= TASK DIRECTIONS =
Within the records below, filter for lines carrying the word "agent" and copy them.
————
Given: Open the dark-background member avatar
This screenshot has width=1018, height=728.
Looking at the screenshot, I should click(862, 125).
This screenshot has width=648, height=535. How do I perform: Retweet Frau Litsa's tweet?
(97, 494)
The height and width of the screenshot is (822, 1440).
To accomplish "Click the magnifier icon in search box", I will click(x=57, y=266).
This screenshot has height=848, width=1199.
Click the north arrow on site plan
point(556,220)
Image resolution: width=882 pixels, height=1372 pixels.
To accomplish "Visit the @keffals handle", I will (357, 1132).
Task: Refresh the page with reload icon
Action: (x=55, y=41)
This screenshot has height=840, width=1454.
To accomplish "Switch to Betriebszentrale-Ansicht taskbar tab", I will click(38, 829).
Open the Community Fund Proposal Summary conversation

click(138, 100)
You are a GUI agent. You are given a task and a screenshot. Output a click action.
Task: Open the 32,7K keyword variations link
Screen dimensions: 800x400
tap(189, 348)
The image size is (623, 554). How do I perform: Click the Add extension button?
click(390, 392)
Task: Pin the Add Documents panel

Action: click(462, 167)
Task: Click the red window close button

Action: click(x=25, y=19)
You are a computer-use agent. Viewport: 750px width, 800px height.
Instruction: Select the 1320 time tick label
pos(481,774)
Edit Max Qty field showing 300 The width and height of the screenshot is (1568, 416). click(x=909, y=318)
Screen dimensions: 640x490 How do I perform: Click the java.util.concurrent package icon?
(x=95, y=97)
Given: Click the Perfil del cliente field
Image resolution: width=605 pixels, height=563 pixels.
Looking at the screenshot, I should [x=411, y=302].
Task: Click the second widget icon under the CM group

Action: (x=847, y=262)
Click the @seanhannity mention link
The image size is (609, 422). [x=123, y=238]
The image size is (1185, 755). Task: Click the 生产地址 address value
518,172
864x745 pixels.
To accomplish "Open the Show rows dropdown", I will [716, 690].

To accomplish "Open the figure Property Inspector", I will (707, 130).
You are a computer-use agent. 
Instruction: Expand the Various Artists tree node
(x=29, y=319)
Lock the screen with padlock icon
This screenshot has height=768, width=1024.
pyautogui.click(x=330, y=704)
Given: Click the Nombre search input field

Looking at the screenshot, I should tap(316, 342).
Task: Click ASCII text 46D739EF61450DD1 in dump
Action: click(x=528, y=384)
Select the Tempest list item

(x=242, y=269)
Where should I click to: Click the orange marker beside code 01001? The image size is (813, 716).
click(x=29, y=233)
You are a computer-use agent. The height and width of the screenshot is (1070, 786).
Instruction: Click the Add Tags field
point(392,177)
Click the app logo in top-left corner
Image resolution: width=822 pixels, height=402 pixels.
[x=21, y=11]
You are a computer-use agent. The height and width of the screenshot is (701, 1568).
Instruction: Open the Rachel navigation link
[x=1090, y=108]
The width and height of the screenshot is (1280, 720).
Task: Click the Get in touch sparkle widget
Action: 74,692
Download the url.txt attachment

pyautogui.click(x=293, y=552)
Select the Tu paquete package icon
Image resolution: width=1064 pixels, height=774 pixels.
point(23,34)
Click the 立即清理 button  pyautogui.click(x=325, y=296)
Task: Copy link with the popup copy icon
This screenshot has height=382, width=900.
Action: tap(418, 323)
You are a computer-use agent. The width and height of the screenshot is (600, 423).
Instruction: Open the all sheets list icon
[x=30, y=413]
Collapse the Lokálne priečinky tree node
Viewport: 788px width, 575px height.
————
= YOUR RESPONSE =
You are a GUI agent. You are given a task and a screenshot. Output a click action.
You are a computer-use agent. Viewport: 750px width, 800px height.
You are a computer-use agent. 
You are a computer-use agent. The height and width of the screenshot is (1070, 786).
You are a computer-use agent. The height and width of the screenshot is (701, 1568).
You are a computer-use agent. The width and height of the screenshot is (600, 423).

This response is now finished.